What did cause the different conclusions of PAD impacts on post ERCP complications and safety for choledocholithiasis? UP to now, the real reason is little known and lacked to compare the clinical characteristic of choledocholithiasis with PAD from different geographical endoscopy centers.
To compare the clinical characteristics of choledocholithiasis with PAD between two regional endoscopy centers and analyze the efficacy of clinical characteristics on ERCP procedures for choledocholithiasis patients with PAD.
Patients underwent ERCP treatment at first time between January 2012 and December 2017 were Involved. The clinical characteristics and ERCP related contents of choledocholithiasis with PAD were compared between Lanzhou center and Kyoto center. Furthermore, Choledocholithiasis without PAD as control, analyzed the clinical characteristic and ERCP therapy of Choledocholithiasis with PAD internal each center.
829 out of 3608 patients in Lanzhou center and 241 out of 1198 in Kyoto center suffered from choledocholithiasis with PAD. The overall clinical characteristics were significantly different excepting the gender between the two centers. Non-PAD choledocholithiasis as control, in Lanzhou center, many clinical characteristics of patients were significant difference between non-PAD and PAD (P = 0.03 - <0.001), but were no difference in Kyoto center (each with P > 0.05).

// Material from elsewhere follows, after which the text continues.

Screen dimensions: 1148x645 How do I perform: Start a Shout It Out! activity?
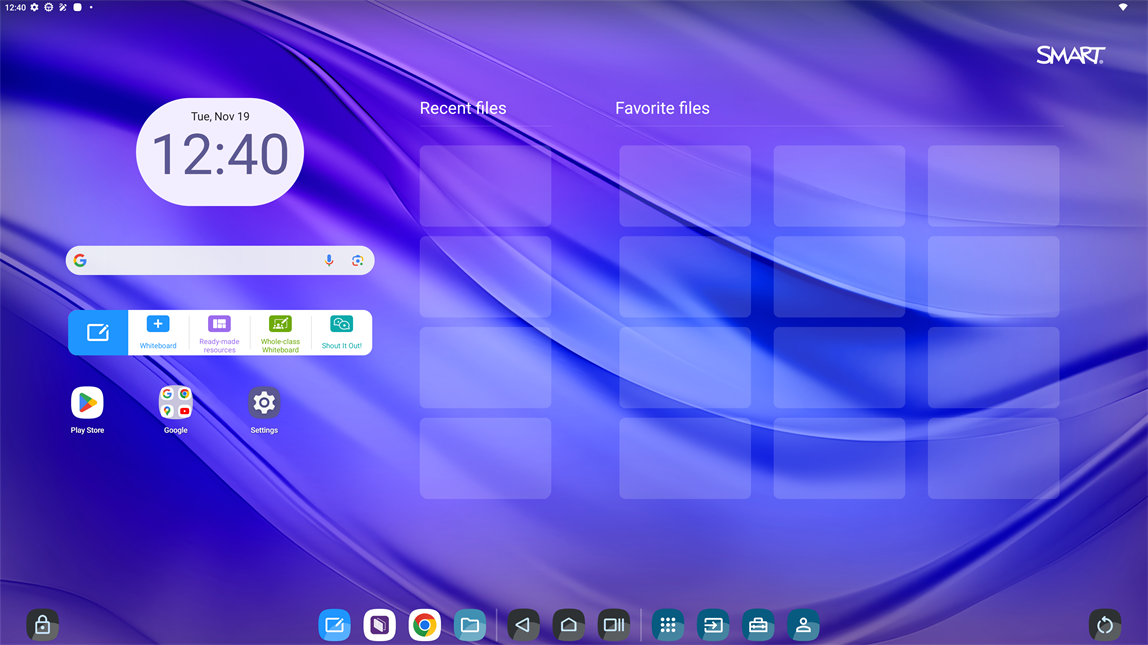[341, 332]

For choledocholithiasis with PAD patients, ERCP procedures to handle the duodenal papilla were significant different Lanzhou center and Kyoto center (P < 0.001). But the overall post-complication was no significant different between two centers (8.9% in Lanzhou center, 5.8% in Kyoto center. P = 0.12).
The difficult rate to remove stone, in Lanzhou center, was 35.3% and 26.0% in PAD group and non-PAD group, with a significant difference between two groups (P < 0.001), while it accounted for 53.8% and 53.3% in PAD group and non-PAD group in Kyoto center, with no significant difference between two groups. However, residual rate of choledocholithisasis was no significant difference between two groups in each center. Meanwhile, there were also no significant differences of post-ERCP complications between PAD and non-PAD patients within each center.

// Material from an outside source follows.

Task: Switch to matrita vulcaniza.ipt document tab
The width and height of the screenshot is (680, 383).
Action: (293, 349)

Many clinical characteristics of choledocholithiasis patients with PAD were significant difference between Lanzhou and Kyoto. Patients carried characteristics with larger and multiple stones, wider diameter of CBD, and more possibility of acute cholangitis and obstructive jaundice in Lanzhou center than those in Kyoto. ERCP procedures to cope with native duodenal papilla were different between Lanzhou and Kyoto, depended on its own different clinical characteristics of choledocholithiasis with PAD. The efficacy and post-ERCP complications were no significant differences for choledocholithiasis with PAD in each own center. The overall post-ERCP complication was no statistics difference between two centers as well.
The control study of multiple endoscopy centers from different region is worthy of conducting to uncover the characteristics of choledocholithiasis patients with PAD and their influences on therapy ERCP. The role of different ERCP procedures for recurrence of choledocholithiasis need to be confirmed through further subsequent research or prospective studies.